Tobis
Bill Murray mit Jim Jarmusch am "Broken Flowers"-Set
Wenn Robinson die Couch verlässt
Feature: Jim Jarmuschs Prinzip der Trägheit
Als Publikumsliebling und Gewinner des Grand Prix der Filmfestspiele von Cannes 2005 empfiehlt sich "Broken Flowers". Jim Jarmuschs Drama ist ein zurückhaltend gestaltetes, absurd-lakonisches Meisterwerk um die Sehnsucht nach dem Ungewissen. Die Rolle des lethargischen Titelhelden, der sich in zielstrebiger Behäbigkeit auf die Suche nach der Mutter seines Sohnes macht, hat Jarmusch Bill Murray auf den Leib geschrieben. Wir meinen: ein Glücksfall!
erschienen am 8. 09. 2005
Tobis
Genuß oder qualvolles Eintauchen in die Vergangenheit?

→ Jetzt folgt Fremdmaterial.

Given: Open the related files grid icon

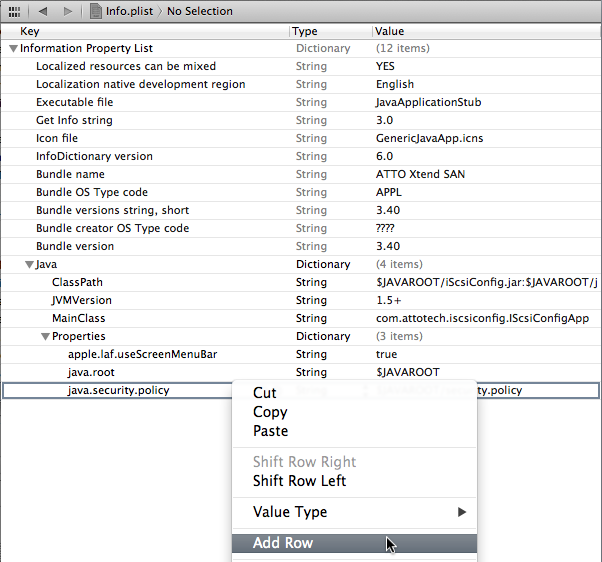Looking at the screenshot, I should coord(15,11).
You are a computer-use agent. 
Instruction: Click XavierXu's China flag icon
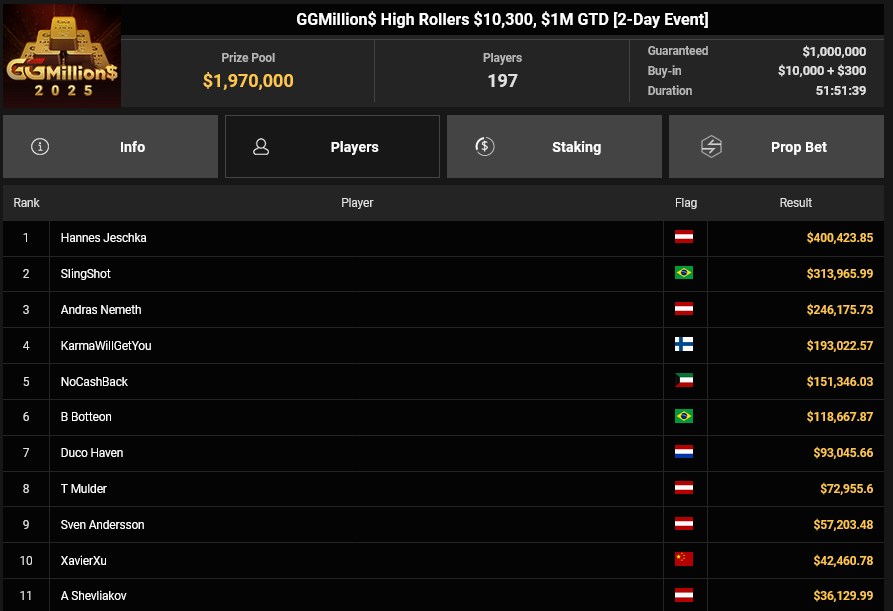click(684, 560)
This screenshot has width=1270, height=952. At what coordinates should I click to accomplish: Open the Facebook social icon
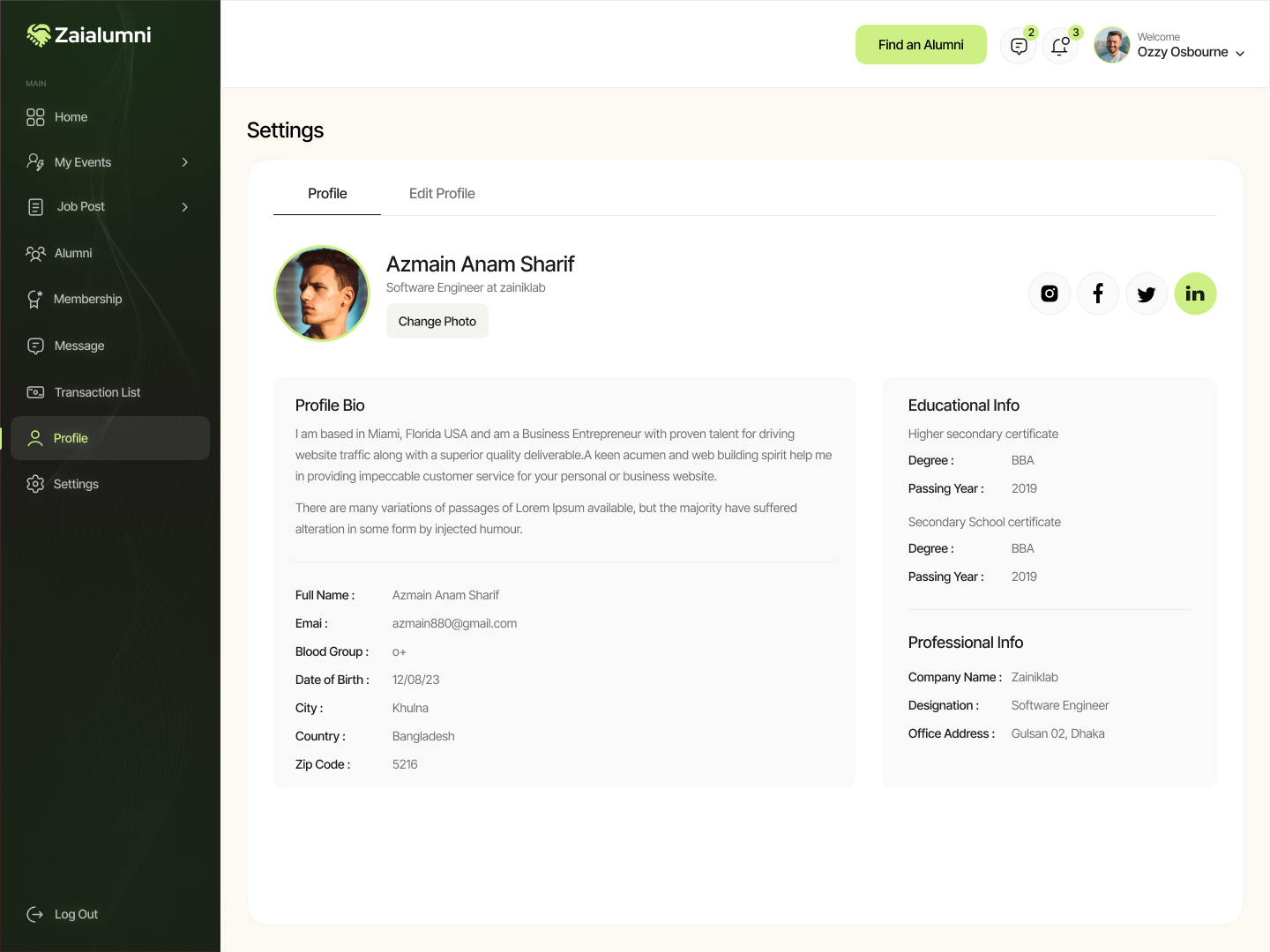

Irgendwann hat Don Johnston ("Johnston mit T": Bill Murray) beschlossen, zu seinen maßgeschneiderten Slippern nur noch Fred-Perry-Trainingsanzüge zu tragen. Deren dezente Farbgebung enthält sich vornehm jeglicher lebensbejahender Nuancen. Es sind sehr schicke Trainingsanzüge, die sich nachgerade dafür empfehlen, in ihnen die Tage zu vercouchen. Wie lange Don diesen bedächtigen Lebensrhythmus bereits pflegt, lässt sich nicht sagen. Legt man dieser Überlegung jedoch die Eingangsszene von "Broken Flowers" zu Grunde, scheint es sich um einen nicht unerheblichen Zeitraum handeln kann. Don sitzt auf seiner Couch wie Robinson auf der Insel. Genauer: Wie Robinson in dem Moment, als ihm klar wird, dass sich wohl nie mehr etwas an seiner Situation ändern wird. Bevor sich dieser Gedanke allerdings in Don festigen kann, steht Freundin (Julie Delpy) mit gepackten Koffern im Flur und erklärt sich selbst kurzerhand und fast emotionslos zur Ex. Sobald Lethargie zur Gewohnheit wird, entwickelt sie ein dynamisches Potential. Niemand illustriert dieses unterhaltsame Trägheitsprinzip schöner als Jim Jarmusch ("Stranger than Paradise", "Dead Man").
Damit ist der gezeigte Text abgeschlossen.